Blimps may seem innocuous enough: after all, if the point of espionage is to keep the person being spied on from knowing it, perhaps you wouldn’t house your operation in a massive, helium-inflated balloon.
Per the 2004 NSA document, part of a trove of NSA internal newsletters that The Intercept is releasing in batches, the aerostat, dubbed the Hover Hammer, “hovers” above the range small arms fire can reach. The 13-year-old document also celebrated that the blimp “has a negligible IR [infrared] signature, and radar can’t detect it.”
“More experiments, including the use of onboard imagery sensors, are being conducted,” the report said.
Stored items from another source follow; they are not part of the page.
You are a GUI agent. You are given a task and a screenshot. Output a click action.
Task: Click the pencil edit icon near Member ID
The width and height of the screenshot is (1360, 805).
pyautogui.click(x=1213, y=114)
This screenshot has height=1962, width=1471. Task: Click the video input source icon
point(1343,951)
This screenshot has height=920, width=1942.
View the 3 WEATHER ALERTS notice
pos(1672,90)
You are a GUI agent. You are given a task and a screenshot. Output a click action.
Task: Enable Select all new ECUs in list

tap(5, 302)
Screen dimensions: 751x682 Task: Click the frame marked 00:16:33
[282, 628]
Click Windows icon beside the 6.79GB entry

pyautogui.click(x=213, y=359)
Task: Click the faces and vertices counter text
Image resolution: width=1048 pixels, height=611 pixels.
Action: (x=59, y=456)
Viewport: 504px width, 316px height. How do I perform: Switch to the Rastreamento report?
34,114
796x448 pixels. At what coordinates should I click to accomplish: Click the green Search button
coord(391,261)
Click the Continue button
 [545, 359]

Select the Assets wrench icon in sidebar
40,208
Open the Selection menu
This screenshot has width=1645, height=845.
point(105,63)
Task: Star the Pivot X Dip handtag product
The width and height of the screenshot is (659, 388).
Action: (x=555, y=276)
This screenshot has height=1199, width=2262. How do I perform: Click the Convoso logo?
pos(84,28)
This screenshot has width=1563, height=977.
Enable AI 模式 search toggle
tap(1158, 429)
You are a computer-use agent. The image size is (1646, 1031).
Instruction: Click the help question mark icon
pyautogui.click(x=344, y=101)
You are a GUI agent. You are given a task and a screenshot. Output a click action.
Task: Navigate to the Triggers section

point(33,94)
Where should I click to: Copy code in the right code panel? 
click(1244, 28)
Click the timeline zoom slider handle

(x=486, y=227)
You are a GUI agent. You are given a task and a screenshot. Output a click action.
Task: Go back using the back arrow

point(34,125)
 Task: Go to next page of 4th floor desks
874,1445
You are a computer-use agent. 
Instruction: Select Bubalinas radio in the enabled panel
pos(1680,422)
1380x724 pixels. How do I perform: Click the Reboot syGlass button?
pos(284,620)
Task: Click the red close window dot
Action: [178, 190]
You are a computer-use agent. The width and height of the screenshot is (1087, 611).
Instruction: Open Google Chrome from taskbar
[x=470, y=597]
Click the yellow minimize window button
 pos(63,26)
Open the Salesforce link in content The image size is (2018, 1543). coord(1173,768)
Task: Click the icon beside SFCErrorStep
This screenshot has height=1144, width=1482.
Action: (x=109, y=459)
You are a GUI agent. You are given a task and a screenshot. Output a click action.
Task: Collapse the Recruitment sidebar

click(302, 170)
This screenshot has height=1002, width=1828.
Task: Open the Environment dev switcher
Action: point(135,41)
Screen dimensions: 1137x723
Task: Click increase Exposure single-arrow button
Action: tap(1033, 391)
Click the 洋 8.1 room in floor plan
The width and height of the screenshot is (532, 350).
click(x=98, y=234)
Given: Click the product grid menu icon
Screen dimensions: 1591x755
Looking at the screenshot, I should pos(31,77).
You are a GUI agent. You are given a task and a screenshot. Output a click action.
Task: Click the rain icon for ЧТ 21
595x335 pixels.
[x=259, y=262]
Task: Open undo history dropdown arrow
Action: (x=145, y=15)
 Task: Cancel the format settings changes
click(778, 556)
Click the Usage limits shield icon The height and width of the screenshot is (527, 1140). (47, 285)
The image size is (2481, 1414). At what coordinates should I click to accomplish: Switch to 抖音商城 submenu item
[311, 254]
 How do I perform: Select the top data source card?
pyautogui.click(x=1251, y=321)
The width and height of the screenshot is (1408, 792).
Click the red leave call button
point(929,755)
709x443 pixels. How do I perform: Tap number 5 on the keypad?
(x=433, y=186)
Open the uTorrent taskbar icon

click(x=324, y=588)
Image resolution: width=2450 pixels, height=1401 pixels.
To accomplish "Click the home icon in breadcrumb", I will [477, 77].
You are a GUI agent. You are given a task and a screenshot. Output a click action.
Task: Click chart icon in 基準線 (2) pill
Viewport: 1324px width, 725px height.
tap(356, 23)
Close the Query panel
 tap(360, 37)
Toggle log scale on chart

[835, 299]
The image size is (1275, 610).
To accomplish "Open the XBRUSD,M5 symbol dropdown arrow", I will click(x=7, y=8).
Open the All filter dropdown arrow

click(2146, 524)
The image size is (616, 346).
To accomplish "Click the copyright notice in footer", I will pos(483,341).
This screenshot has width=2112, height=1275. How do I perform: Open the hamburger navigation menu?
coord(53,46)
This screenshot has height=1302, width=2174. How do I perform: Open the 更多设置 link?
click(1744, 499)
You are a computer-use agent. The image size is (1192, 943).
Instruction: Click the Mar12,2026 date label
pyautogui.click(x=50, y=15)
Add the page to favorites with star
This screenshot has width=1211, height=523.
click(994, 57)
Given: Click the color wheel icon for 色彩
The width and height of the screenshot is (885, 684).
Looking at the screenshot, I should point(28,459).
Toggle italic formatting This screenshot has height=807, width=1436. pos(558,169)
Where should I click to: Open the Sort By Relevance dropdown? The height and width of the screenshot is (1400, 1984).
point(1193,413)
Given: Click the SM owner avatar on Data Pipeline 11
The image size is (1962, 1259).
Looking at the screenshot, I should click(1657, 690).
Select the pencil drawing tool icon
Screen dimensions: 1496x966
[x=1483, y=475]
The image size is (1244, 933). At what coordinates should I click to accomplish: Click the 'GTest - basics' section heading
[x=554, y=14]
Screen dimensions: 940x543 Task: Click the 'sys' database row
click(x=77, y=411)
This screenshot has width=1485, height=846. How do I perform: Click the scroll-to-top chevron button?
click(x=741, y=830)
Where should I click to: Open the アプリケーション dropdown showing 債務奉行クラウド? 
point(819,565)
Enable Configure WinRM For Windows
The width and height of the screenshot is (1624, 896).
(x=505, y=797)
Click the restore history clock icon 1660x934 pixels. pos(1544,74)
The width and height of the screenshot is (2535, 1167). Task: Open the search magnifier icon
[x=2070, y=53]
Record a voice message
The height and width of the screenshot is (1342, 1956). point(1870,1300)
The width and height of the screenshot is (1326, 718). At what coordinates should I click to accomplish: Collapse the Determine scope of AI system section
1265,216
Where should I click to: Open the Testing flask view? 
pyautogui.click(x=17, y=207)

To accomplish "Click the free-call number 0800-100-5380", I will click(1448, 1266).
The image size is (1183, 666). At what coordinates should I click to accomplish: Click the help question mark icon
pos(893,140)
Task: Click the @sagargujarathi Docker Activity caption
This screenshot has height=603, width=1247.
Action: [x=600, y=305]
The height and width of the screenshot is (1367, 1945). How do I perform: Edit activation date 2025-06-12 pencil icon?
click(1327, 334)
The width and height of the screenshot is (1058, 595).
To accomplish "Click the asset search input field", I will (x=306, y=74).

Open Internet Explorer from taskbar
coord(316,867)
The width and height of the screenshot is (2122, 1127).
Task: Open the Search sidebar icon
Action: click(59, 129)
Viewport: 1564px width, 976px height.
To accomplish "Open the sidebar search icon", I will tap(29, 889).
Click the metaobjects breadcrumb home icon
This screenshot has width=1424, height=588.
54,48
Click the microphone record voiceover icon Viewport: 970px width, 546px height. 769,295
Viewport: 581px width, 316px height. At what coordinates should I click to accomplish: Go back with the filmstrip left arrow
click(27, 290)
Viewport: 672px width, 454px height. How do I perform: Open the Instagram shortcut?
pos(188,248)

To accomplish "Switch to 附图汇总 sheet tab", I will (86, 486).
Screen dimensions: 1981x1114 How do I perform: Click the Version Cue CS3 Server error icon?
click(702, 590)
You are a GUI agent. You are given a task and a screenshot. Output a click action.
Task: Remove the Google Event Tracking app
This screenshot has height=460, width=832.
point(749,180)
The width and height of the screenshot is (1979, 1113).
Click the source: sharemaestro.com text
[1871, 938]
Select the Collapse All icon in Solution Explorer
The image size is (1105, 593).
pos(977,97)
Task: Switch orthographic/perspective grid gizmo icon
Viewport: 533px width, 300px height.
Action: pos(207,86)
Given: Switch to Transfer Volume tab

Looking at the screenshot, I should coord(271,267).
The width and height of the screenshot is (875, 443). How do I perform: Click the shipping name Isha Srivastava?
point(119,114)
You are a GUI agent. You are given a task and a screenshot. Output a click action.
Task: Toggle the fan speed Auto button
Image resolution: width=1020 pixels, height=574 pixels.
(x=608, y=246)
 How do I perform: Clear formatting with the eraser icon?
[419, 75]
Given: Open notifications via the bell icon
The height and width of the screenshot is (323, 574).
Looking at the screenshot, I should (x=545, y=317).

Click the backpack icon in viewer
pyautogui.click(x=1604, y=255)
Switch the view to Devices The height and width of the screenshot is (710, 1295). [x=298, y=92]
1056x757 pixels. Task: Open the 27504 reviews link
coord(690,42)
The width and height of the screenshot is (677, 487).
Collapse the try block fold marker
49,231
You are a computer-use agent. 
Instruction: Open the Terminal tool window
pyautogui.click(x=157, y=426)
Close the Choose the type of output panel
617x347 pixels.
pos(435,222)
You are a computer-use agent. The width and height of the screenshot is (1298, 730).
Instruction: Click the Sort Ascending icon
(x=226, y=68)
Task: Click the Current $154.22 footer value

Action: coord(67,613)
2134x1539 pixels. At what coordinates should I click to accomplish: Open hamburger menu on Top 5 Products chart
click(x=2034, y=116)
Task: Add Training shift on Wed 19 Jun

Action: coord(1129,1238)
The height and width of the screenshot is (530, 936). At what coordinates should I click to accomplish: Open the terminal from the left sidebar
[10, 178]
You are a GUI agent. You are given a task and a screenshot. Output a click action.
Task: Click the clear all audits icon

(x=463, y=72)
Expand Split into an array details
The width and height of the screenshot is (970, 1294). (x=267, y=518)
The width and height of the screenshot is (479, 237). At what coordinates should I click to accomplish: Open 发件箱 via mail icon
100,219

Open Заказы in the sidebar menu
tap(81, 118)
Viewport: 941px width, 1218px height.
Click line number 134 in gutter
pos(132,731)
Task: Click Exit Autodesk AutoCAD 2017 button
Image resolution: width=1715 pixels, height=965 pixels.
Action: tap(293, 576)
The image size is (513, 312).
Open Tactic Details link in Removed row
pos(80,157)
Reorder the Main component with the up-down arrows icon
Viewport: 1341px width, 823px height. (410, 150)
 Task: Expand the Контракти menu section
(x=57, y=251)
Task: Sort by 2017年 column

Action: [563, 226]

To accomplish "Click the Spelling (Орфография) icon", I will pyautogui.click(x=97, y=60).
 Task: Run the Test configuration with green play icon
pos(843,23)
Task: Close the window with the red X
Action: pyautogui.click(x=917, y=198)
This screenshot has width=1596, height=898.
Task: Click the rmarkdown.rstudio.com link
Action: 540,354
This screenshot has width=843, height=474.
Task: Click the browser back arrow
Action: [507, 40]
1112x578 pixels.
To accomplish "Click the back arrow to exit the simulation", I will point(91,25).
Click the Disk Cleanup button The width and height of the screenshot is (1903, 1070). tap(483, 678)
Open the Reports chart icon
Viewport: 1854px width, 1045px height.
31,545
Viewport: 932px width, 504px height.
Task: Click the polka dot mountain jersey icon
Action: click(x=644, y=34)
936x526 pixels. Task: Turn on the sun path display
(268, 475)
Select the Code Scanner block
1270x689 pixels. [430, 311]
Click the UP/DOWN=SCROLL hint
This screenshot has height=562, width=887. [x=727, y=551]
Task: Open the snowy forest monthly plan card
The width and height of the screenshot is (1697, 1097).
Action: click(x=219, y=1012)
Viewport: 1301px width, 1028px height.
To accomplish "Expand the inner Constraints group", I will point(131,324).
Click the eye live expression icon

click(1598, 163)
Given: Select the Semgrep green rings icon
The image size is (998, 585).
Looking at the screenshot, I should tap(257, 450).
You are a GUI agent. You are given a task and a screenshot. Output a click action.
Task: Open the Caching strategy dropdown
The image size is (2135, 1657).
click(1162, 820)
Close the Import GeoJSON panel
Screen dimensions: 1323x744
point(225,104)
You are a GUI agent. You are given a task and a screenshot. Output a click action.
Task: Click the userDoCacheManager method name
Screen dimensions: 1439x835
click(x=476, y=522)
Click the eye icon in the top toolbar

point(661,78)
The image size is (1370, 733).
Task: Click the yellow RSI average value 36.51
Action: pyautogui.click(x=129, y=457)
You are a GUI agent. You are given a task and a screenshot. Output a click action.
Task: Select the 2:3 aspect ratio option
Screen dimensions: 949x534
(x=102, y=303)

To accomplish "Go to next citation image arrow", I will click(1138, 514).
Great news for privacy advocates or readers of George Orwell’s prescient "1984," which depicts a totalitarian state in which Big Brother can see basically everything everyone does at all times.
The extent of the intelligence community’s capabilities to manifest Orwell’s dystopia cannot be known for sure: Washington’s 17 intelligence agencies and armies of contractors take pains to ensure this information remains available exclusively to those with security clearance.
That said, in 2004 the NSA said “future variants” of the vessel would “operate at 68,000 feet” to perform missions lasting “up to six months.” As a point of reference, 68,000 feet is almost 13 miles high.
According to The Intercept, the Hover Hammer was equipped with spy equipment “which can intercept wireless communications, including cell phone calls.”
Blimp airships have been the target of significant investment in recent years. Raytheon in particular accrued $1.8 billion over a nine-year period from 2006 to 2015 for its Joint Land Attack Cruise Missile Defense Elevated Netted Sensor System, abbreviated as JLENS, or simply, the Spy Balloon, which was tested over Maryland, though without cameras and recording equipment, a military representative told local media in 2015.
In 2013, the US Army sold a “Long-Endurance Multi-intelligence Vehicle” back to its UK-based producer for $301,000, or about 1 percent of the total development cost of the program, according to a Flight Global report. The program was shuttered after a Government Accountability Office report stated the LEMV was 12,000 pounds overweight and could only fly at 20,000 feet for a period of four or five days.
At the time, spy blimps were championed as aircraft that would “shape the future” and offer an “persistent unblinking stare” from the sky.
You know what else has a “persistent, unblinking stare”? The dead.